Paper in Pharmacology Biochemistry and Behavior
  • Fardell, J. E. Vardy, J., Logge, W. Johnston, I. (2010). Single high dose treatment with methotrexate causes long-lasting cognitive dysfunction in laboratory rodents. Pharmacology Biochemistry and Behavior, doi:10.1016/j.pbb.2010.08.019.

    Clinical studies have suggested that cognitive impairment due to chemotherapy persists long after treatment cessation. While animal studies have similarly found impairments in cognition due to chemotherapy, these studies are limited as they only assess the acute or extremely short-term effects of chemotherapy on cognition (e.g. within 1 month of treatment). Male hooded Wistar rats (N = 22) received either a high dose of methotrexate (MTX: 250 mg/kg i.p.) or physiological saline. Cognitive performance was evaluated acutely at 2 weeks, and up to 8 months post injection using the Morris water maze, Novel object recognition task, and an instrumental go/no-go task to assess discrimination learning. MTX-treated rats displayed impaired novel object recognition compared to controls at 11, 95, and 255 days after treatment.
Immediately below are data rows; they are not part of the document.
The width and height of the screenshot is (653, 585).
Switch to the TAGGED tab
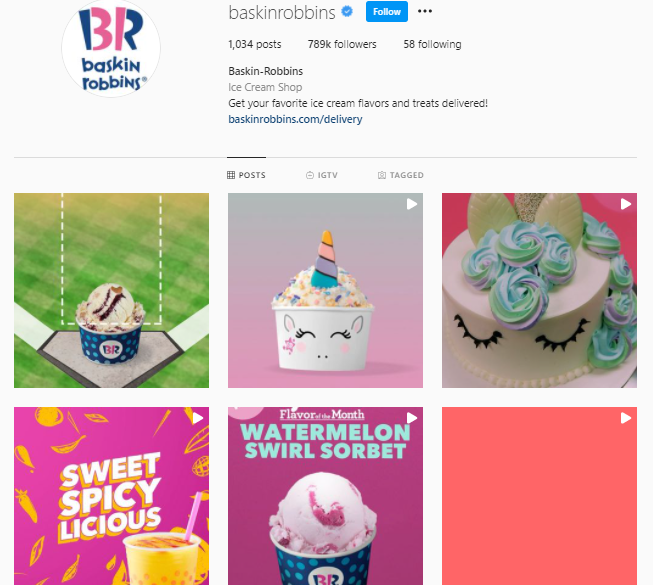click(x=401, y=175)
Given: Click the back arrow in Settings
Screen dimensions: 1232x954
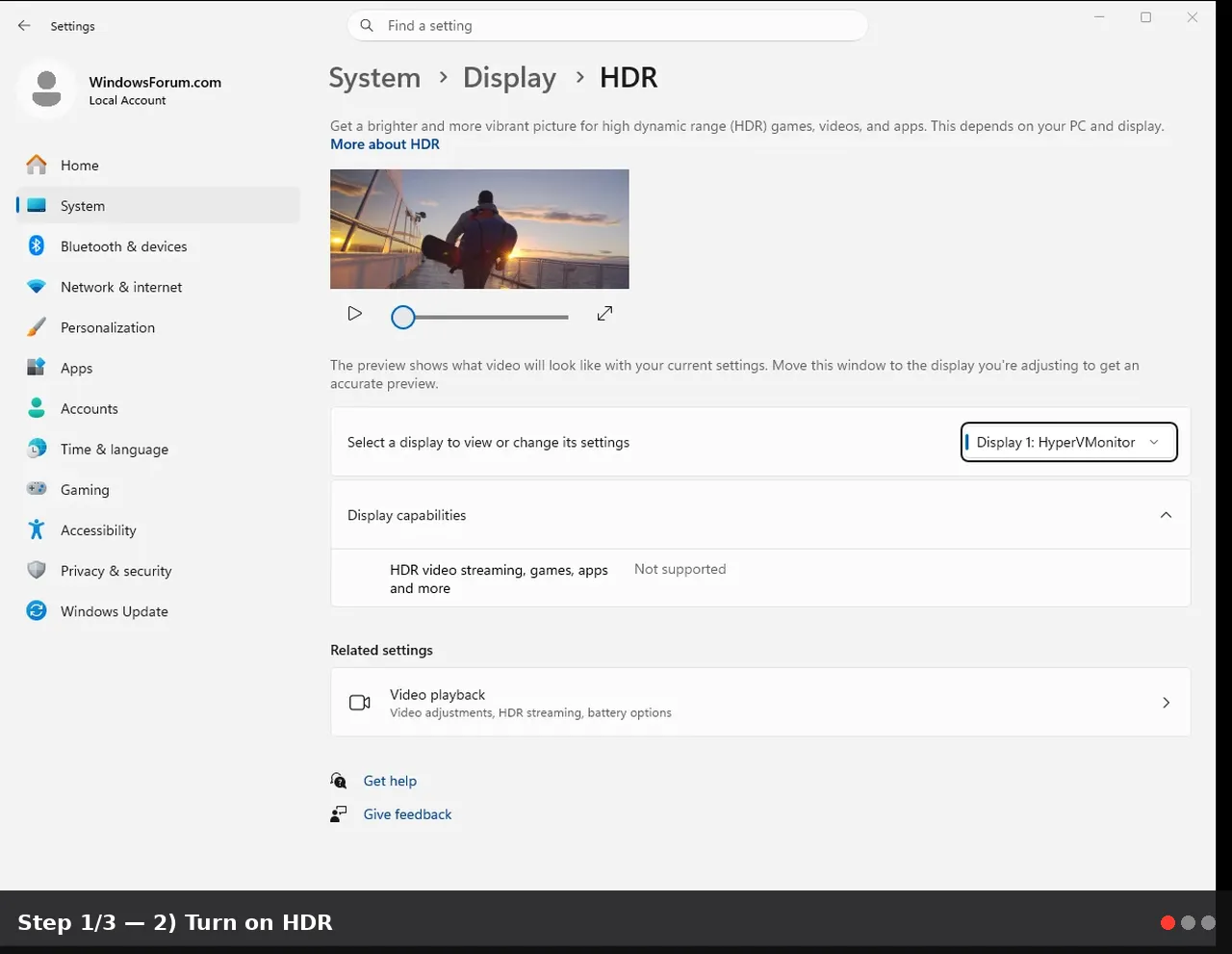Looking at the screenshot, I should click(x=24, y=26).
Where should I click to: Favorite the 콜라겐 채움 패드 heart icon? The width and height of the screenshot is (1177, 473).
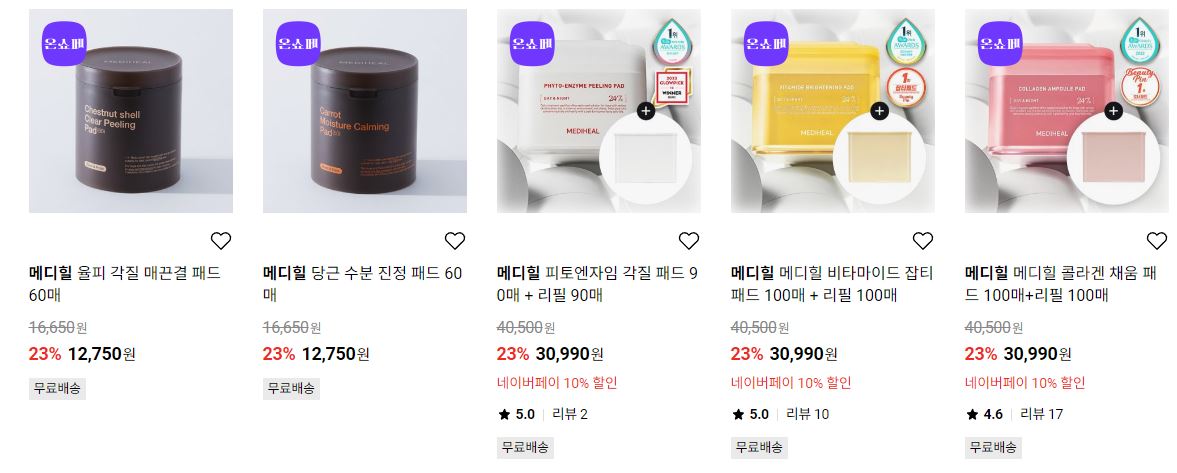pos(1157,241)
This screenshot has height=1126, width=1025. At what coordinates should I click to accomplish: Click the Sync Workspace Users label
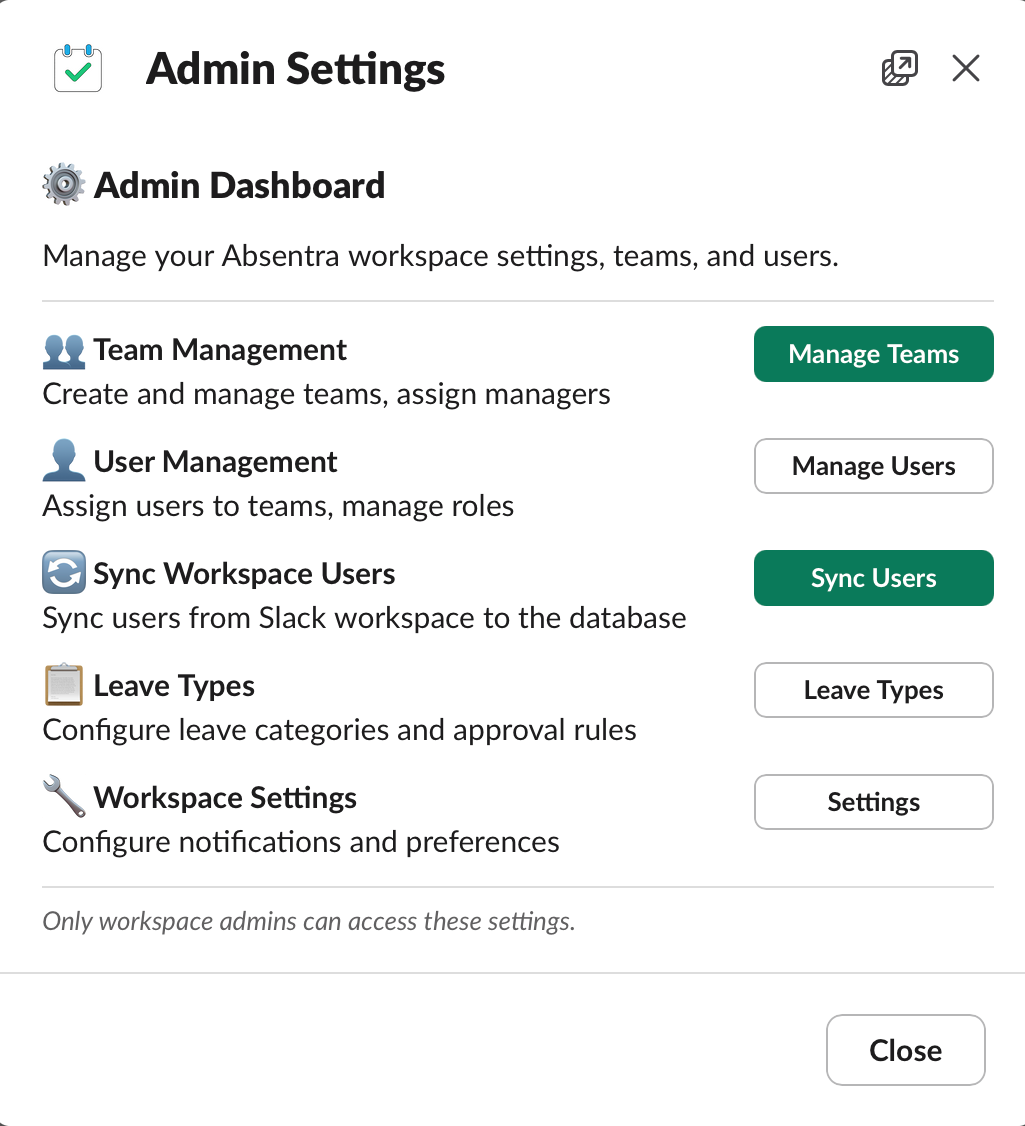tap(244, 574)
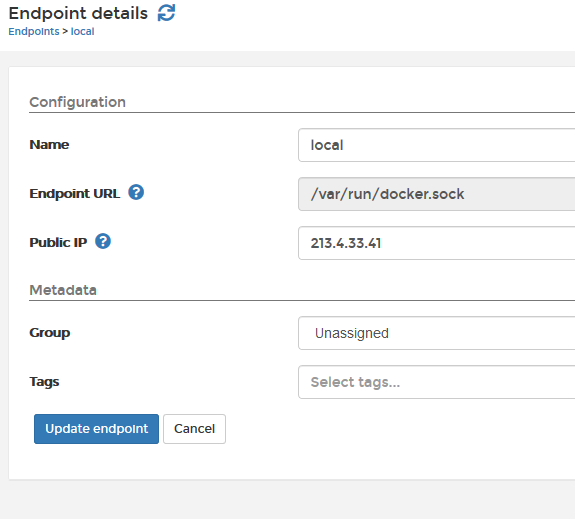Open the Endpoint URL help tooltip icon
Viewport: 575px width, 519px height.
[136, 192]
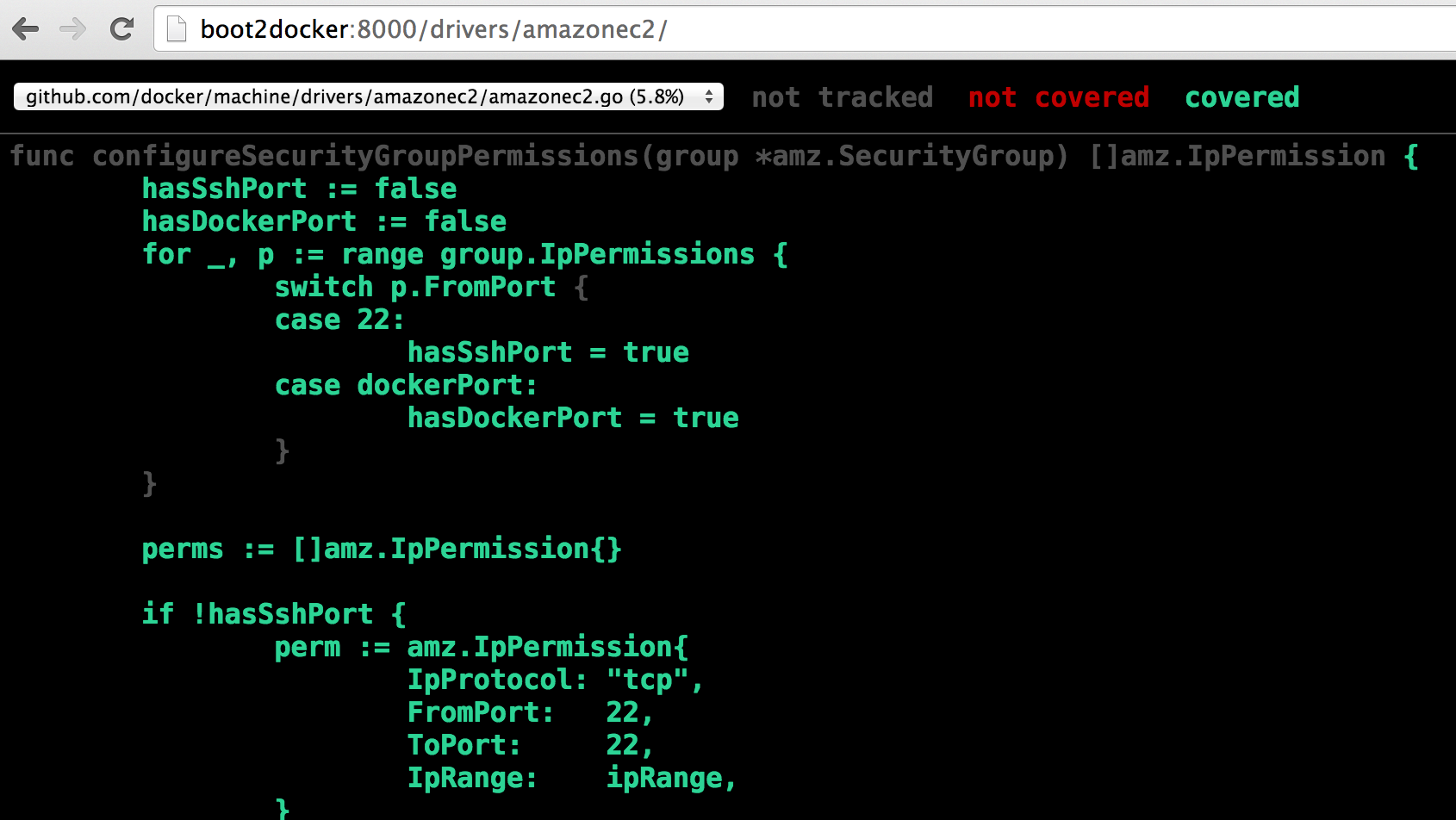Click the configureSecurityGroupPermissions function name

click(365, 156)
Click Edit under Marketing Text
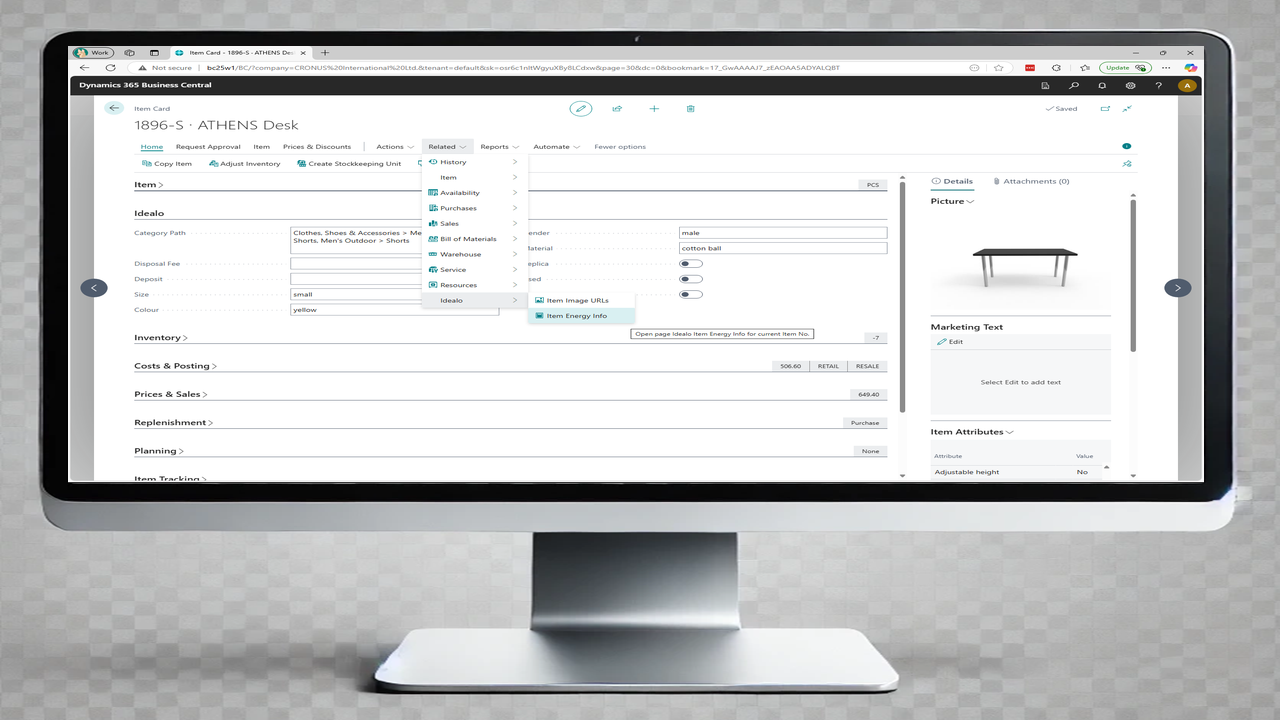This screenshot has width=1280, height=720. [950, 342]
MTX rats were able to learn the hidden spatial location of a platform 22 days after treatment. When tested again after a 95-day retention interval, MTX rats showed impaired spatial memory compared to controls, but were subsequently able to re-learn the task. Finally, MTX-treated rats showed considerable difficulty learning to inhibit their behaviour in an instrumental discrimination task. These results show that chemotherapy produces persistent but subtle cognitive deficits in laboratory rodents that vary with time post treatment.